Decentralized management structure
In addition, Constellation’s decentralized management structure is key to the company’s continued revenue growth. The company has experienced management teams operating in each VMS business, backed by infrastructure at the operating group level and a small corporate head office. The corporate head office provides financial and strategic expertise with respect to capital allocation, acquisitions, finance, tax, and compensation policy, and attempts to identify and share best practices.
Warren Buffett once said, “Show me the incentive and I’ll show you the outcome.” Constellation has one of the best compensation structures in Canada aligned with the right incentives. Some executives at Constellation, who earn in excess of $75,000 per annum and have bonuses in excess of $10,000 per annum, are required to own the company’s shares for a period of up to 10 years. At a minimum, these restrictions require employees to hold shares for the first two years following acquisition.
Right incentive structure
Senior executives are required to invest 75% of their bonus in shares of the company that are subject to the same restrictions on resale for a period of three to 10 years. Once every five years, employees may elect to receive 100% of an individual’s bonus in cash. Constellation’s bonus plan encourages employees to participate through share ownership in the value that they have created.

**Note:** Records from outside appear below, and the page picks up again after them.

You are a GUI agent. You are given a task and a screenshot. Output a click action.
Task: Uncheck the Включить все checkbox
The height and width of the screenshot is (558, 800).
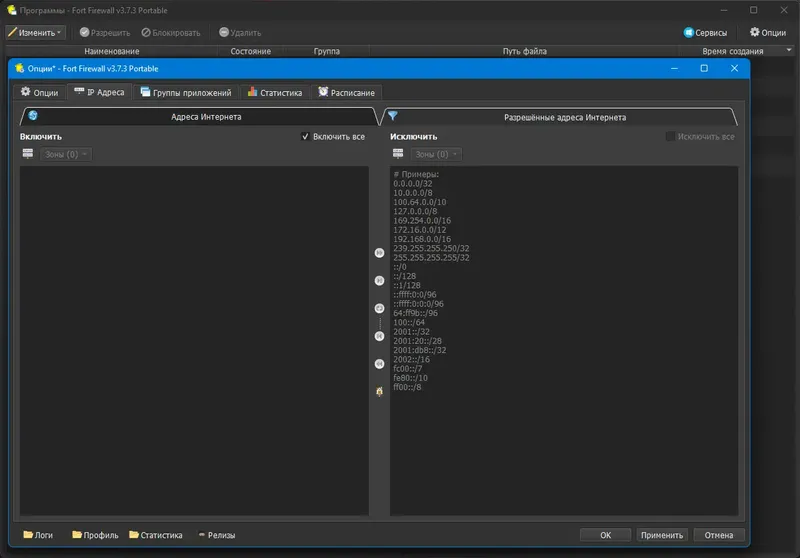[305, 137]
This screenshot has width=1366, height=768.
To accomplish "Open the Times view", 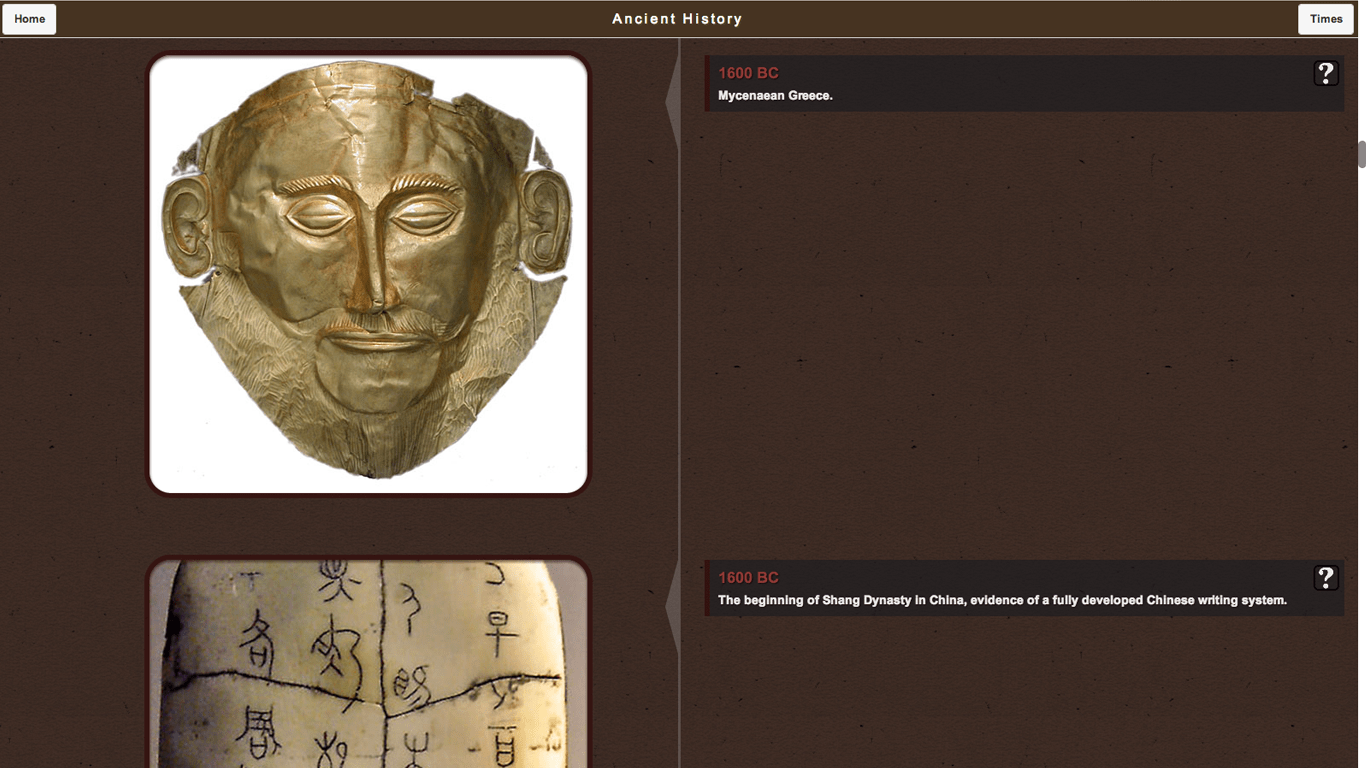I will click(x=1325, y=19).
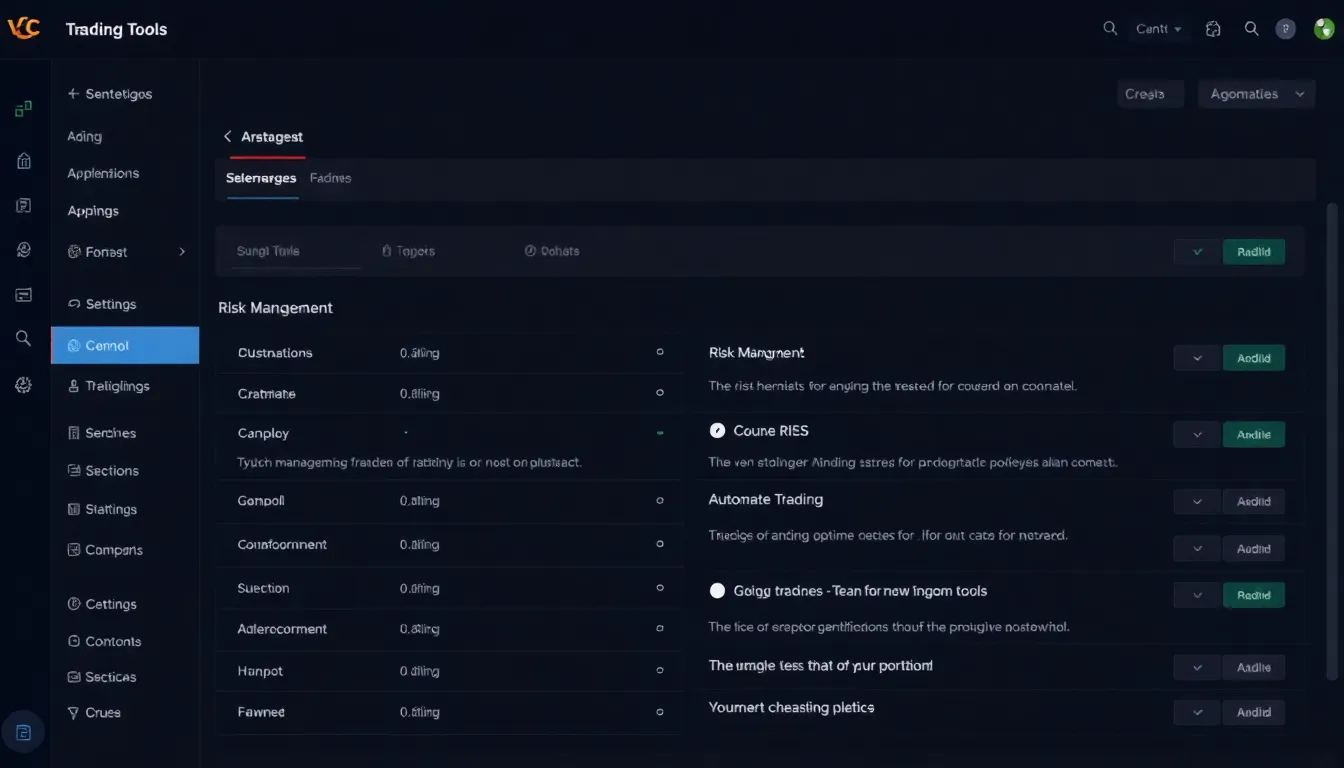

Also, the company uses a combination of field sales and inside sales where appropriate. Constellation generally licenses the use of the company’s products to customers rather than transferring title to them. These licences contain terms and conditions prohibiting the unauthorized reproduction, disclosure, reverse engineering, or transfer of Constellation’s products.
Protection of trade secrets
In addition, Constellation attempt to protect trade secrets and other proprietary information through agreements with suppliers, employees, and consultants. All material components of Constellation’s products have been developed by individuals, most of whom have assigned all rights to the company, except for commercially available components.
For fiscal 2020, approximately 44% of Constellation’s revenues were transacted in the United States, 12% in Canada, 34% in United Kingdom and Europe, and 10% in the rest of the world. No single customer accounted for more than 1% of Constellation’s total revenues in fiscal 2020. This diversity should serve long-term shareholders well.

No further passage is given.